Sometimes the connection gets reestablished after a while and sometimes it doesn't.  I if I get impatient I reboot the router.

So I gave the instructions for WEP setup on OpenWRT Kamikaze one more try, except this time instead of using my old WEP key I followed all the steps and generated a new key as instructed. And now 128-bit WEP works!

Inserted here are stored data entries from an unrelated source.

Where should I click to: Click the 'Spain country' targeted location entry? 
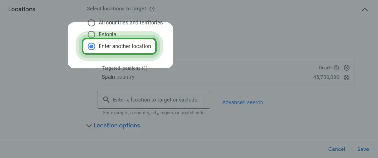pyautogui.click(x=118, y=77)
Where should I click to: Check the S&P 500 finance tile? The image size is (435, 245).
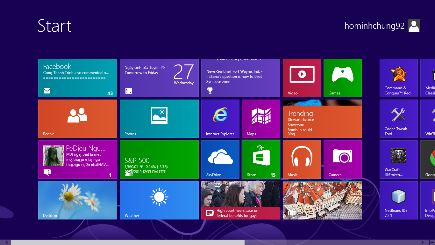pyautogui.click(x=159, y=159)
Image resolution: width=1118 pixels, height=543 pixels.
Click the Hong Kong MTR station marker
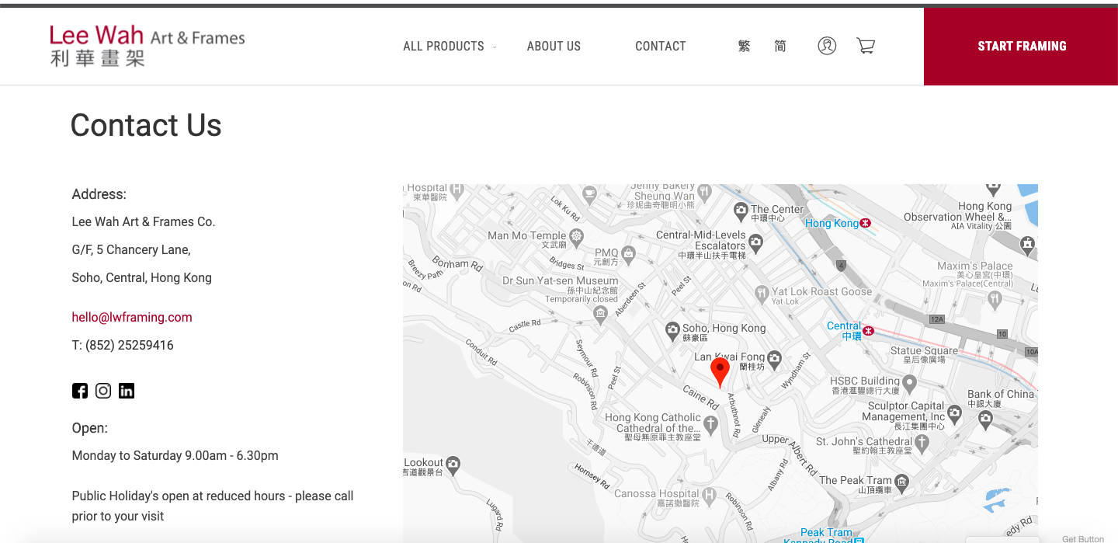tap(866, 224)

I'll have to see if it's stable but I'm hopeful.  Assume it's all fine and dandy if I don't post here again.

Also, the "Encryption key:<too big>" still appears when I run "iwconfig".  Maybe 128-bit key is too big to display in what they allocated for the field to use?  I dunno.

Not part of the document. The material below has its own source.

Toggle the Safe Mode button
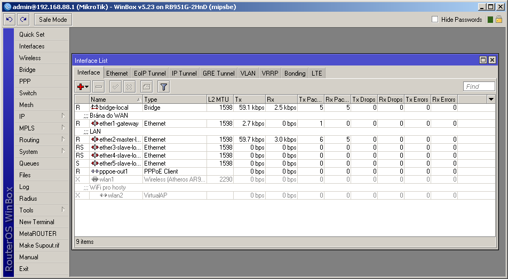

(Last edited by empraptor on 17 Nov 2007, 21:12)

I'll add to this that while 64-bit wep resulted in no connectivity, 128-bit wep works fine.  Don't ask me why. tongue

Ive been also having issues with wifi stability.
It is disconnecting now and then.
Now switched to WPA2 gonna see what it changes.
Is it normal that I see Encryption key: off in iwconfig ?

wl500gp

calebz wrote:

It is disconnecting now and then.

I figured out, that this problem occours when my wrt54gl is up for a few days. After a reboot the problem disappears for 3-6 days. I also noticed that the client card may have an influence on this problem.

calebz wrote:

Now switched to WPA2 gonna see what it changes.

Does the switch to WPA fix the wifi problem or not?

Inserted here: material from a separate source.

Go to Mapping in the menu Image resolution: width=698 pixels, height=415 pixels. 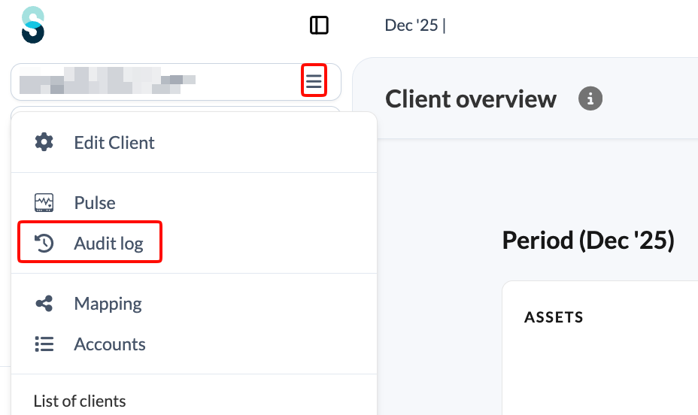[x=108, y=304]
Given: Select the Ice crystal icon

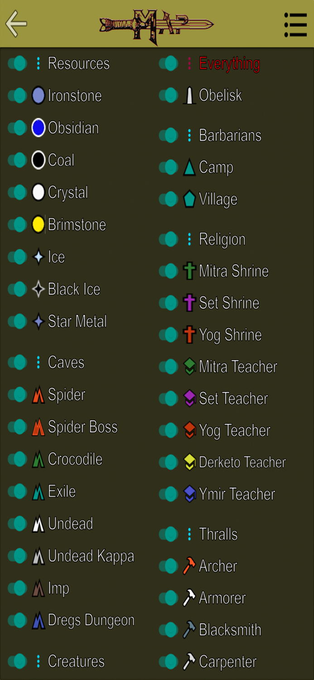Looking at the screenshot, I should 38,257.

I've been testing the development branch (trunk) for ~2 weeks on an Asus WL-500g Premium v1, wireless incl. It has never produced a single deauthentication with any client, while Kamikaze 7.09 has shown ample. smile I think this is because in trunk they fixed a queuing race condition issue somewhere. I recommend that you check out trunk from svn, and make your own firmware from sources.

calebz wrote:

Is it normal that I see Encryption key: off in iwconfig ?

What follows might not exactly be precise, but this is how I think WPA works. So, what you see in iwconfig is the encryption key for the 'basic' 802.11 protocol. It can run in Open or Shared mode, where Shared means a preshared WEP secret, while Open means no WEP secret. So if you use WEP you should see a value there (afaik).
Now. For WPA, the AP advertises an Open network. When the client tries to connect, it queries the AP-chosen authentication method from the 802.11x standard (where x is not a number, but a letter x smile). This is where WPA, WPA2, etc. kick in. The client is not allowed to associate with the AP (even if it is theoretically open), unless it can successfully authenticate with the chosen 802.11x method.